The data were also downsampled spatially to speed model training. SST and SSH were interpolated onto a coarser regional grid covering the western Indian Ocean and Arabian Sea. The regional grid spans a latitude range from 12°S to 35°N and a longitude range from 30°E to 85°E, with 256 grid points in both the latitudinal and longitudinal directions. The study domain is shown in Figure 1. The downsampled grid has a spacing of 0.18° in the meridional direction and 0.21° in the zonal direction. While this creates variations in grid spacing, the approach is computationally convenient, the distortion is not large, and the resolution remains sufficient to capture hypothesized sources of predictability (equatorial waves). MHWs and equatorial waves both have characteristic length scales on the order of tens to hundreds of kilometers. As the downsampled grid spacing is finer than needed to resolve either MHWs or their precursors, constructing the ML model to use the original dataset is not needed.

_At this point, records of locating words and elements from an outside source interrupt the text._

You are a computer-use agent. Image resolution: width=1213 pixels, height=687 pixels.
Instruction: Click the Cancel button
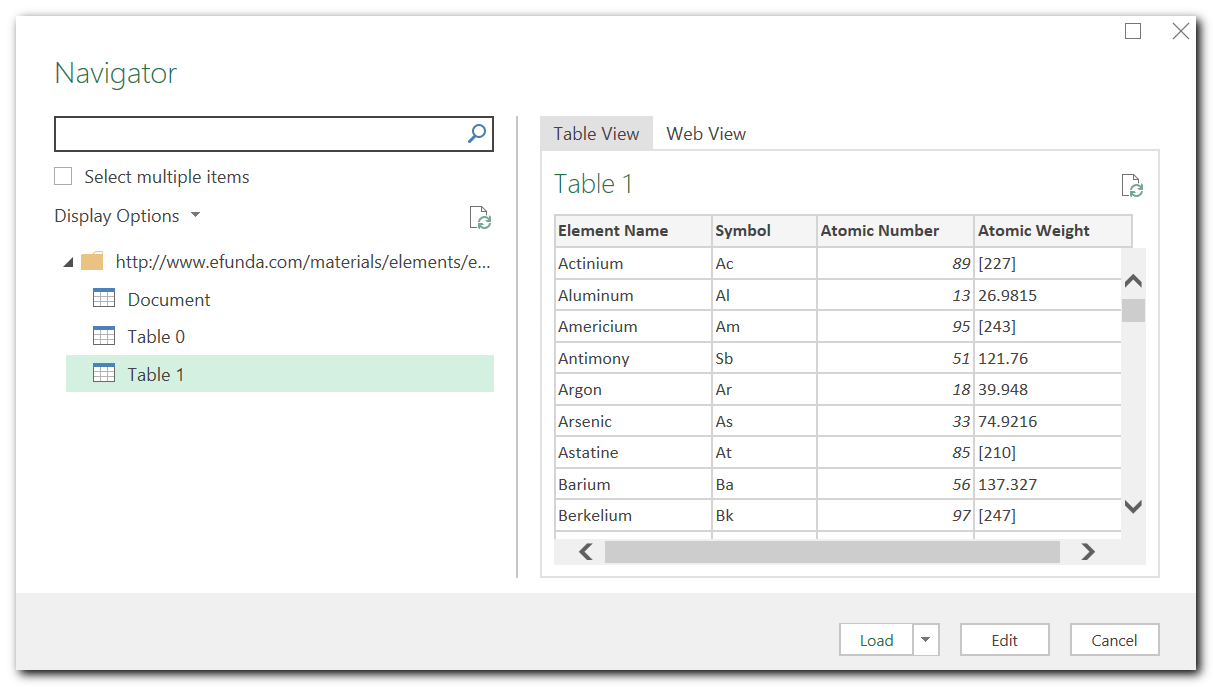[1114, 640]
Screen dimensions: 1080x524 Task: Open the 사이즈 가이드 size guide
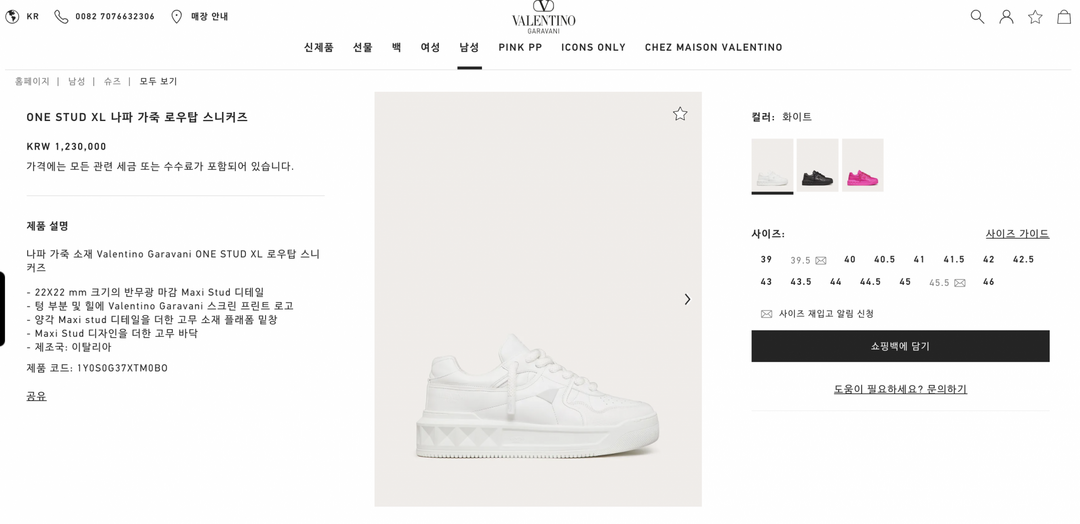1017,234
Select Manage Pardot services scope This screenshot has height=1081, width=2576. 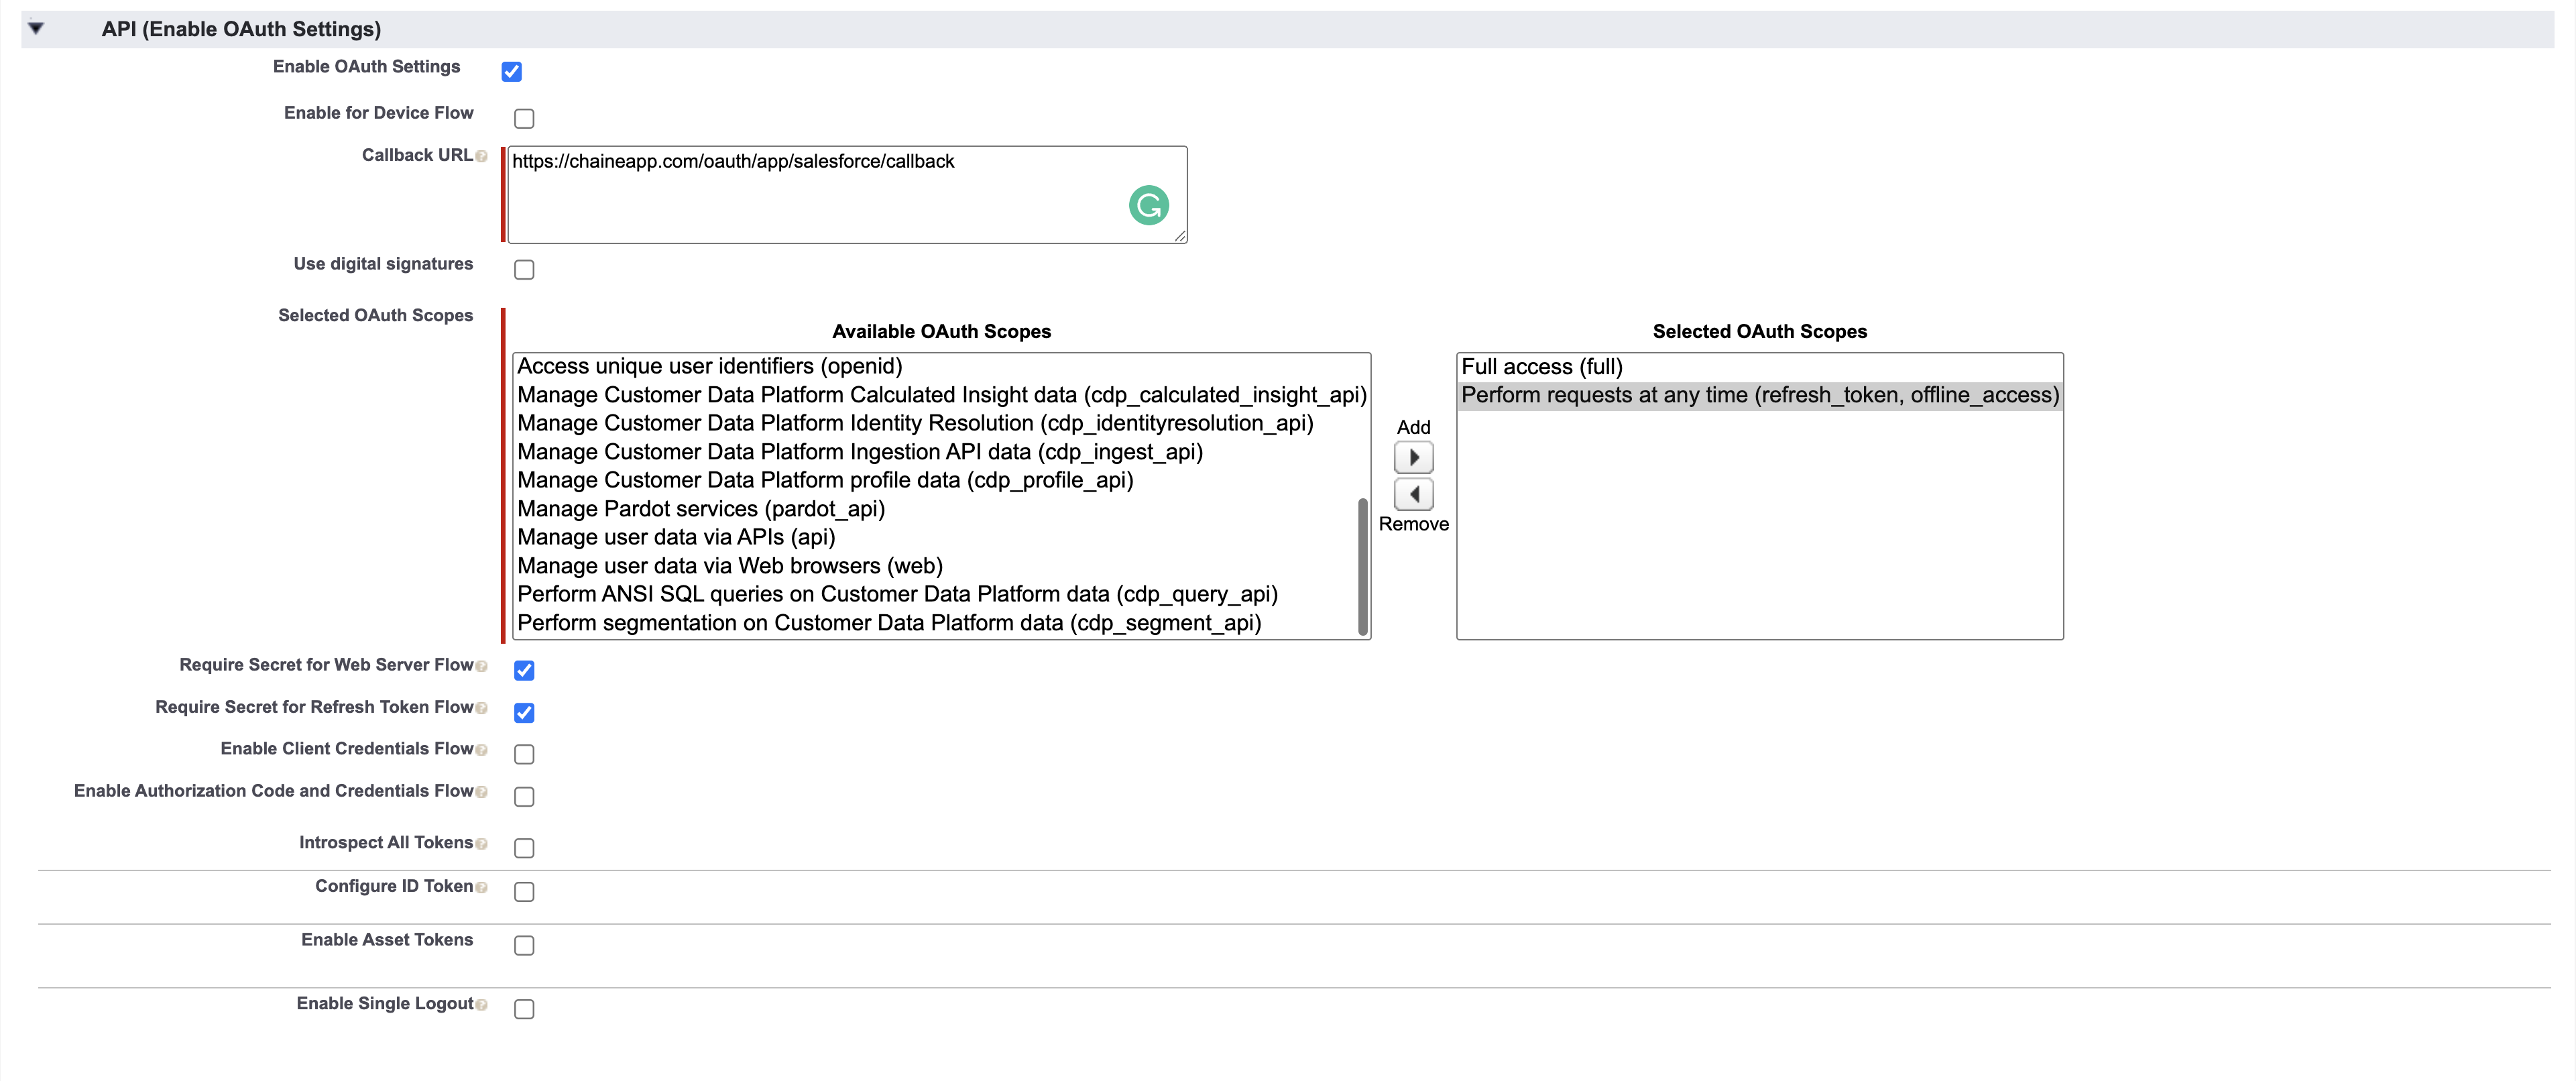[x=700, y=509]
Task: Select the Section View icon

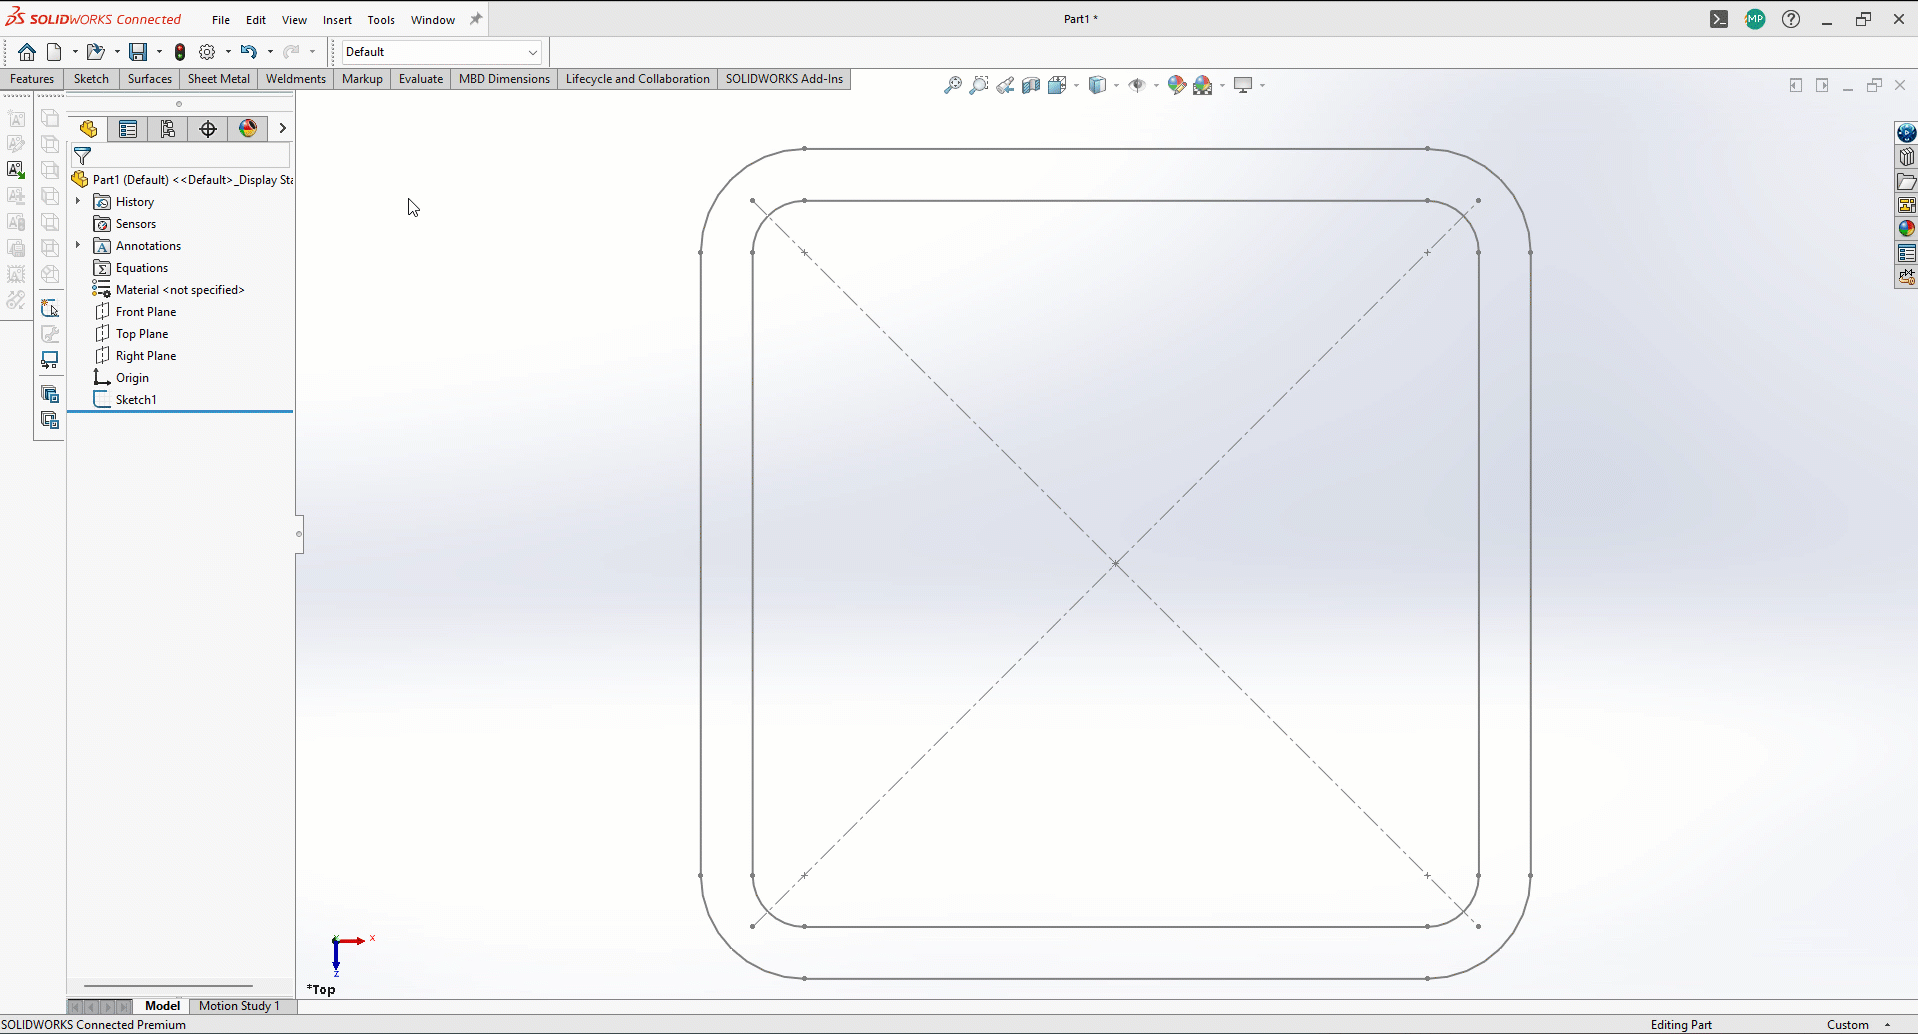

Figure 1. Boundaries of the study domain in the Indian Ocean and Arabian Sea are delineated in red. This represents the region in which ECMWF forecast skill will be evaluated, as well as the domain of the ML forecast model.

Long-term trends and the seasonal cycle were removed from both variables before using them in the ML training process. First, a linear trend was fitted to the entire weekly mean time series and subtracted to generate anomalies. The seasonal cycle was then calculated by averaging each calendar week across the dataset and removed by subtracting it from the detrended anomalies. The final dataset exhibits no long-term temporal trend in SSH or SST, and no seasonal cycle is observed. Neither of these is of interest in generating an S2S prediction, and removing them is likely to improve the training process, as well as to eliminate spurious predictions resulting from attempts to fit the seasonal cycle or long-term trends. Removing long-term trends and defining MHWs with respect to a changing baseline is also appropriate for shorter-term S2S forecasts and is consistent with a qualitative understanding of an MHW as being extreme in both time and space (Amaya et al., Reference Amaya, Jacox, Fewings, Saba, Stuecker, Rykaczewski, Ross, Stock, Capotondi, Petrik, Bograd, Alexander, Cheng, Hermann, Kearney and Powell2023).

2.2. ML model

An initial hyperparameter tuning was performed manually to identify promising parameters. This tuning was relatively minimal, with several choices tested for the number of hidden layers (4, 8, and 16) and the number of feature maps (4, 8, 16, and 32 in the first layer). The resultant models all performed well, and a more rigorous tuning process was therefore not attempted. Three different NN architectures were tested after preliminary hyperparameter tuning in an ablation study, with results detailed in Supplementary Appendix A. The tested architectures were a standard U-Net, a U-Net with skip connections removed, and an NN with only convolutional layers. The main body of the paper will address only the U-Net architecture.

In this work, we utilize NN models to predict SST up to 10 weeks in advance probabilistically. The architecture is shown in Figure 2. The detrended reanalysis data are treated as the true temporal evolution of the system. Rather than using a recurrent architecture (as in Taylor and Feng) to capture temporal dynamics, we provide “true” SST and SSH at the forecast initialization time, as well as at weeks 1–4 before the forecast initialization time, similar to the approach used by Davenport et al. for interannual SST forecasts in which the state at multiple lag times is provided as input for prediction.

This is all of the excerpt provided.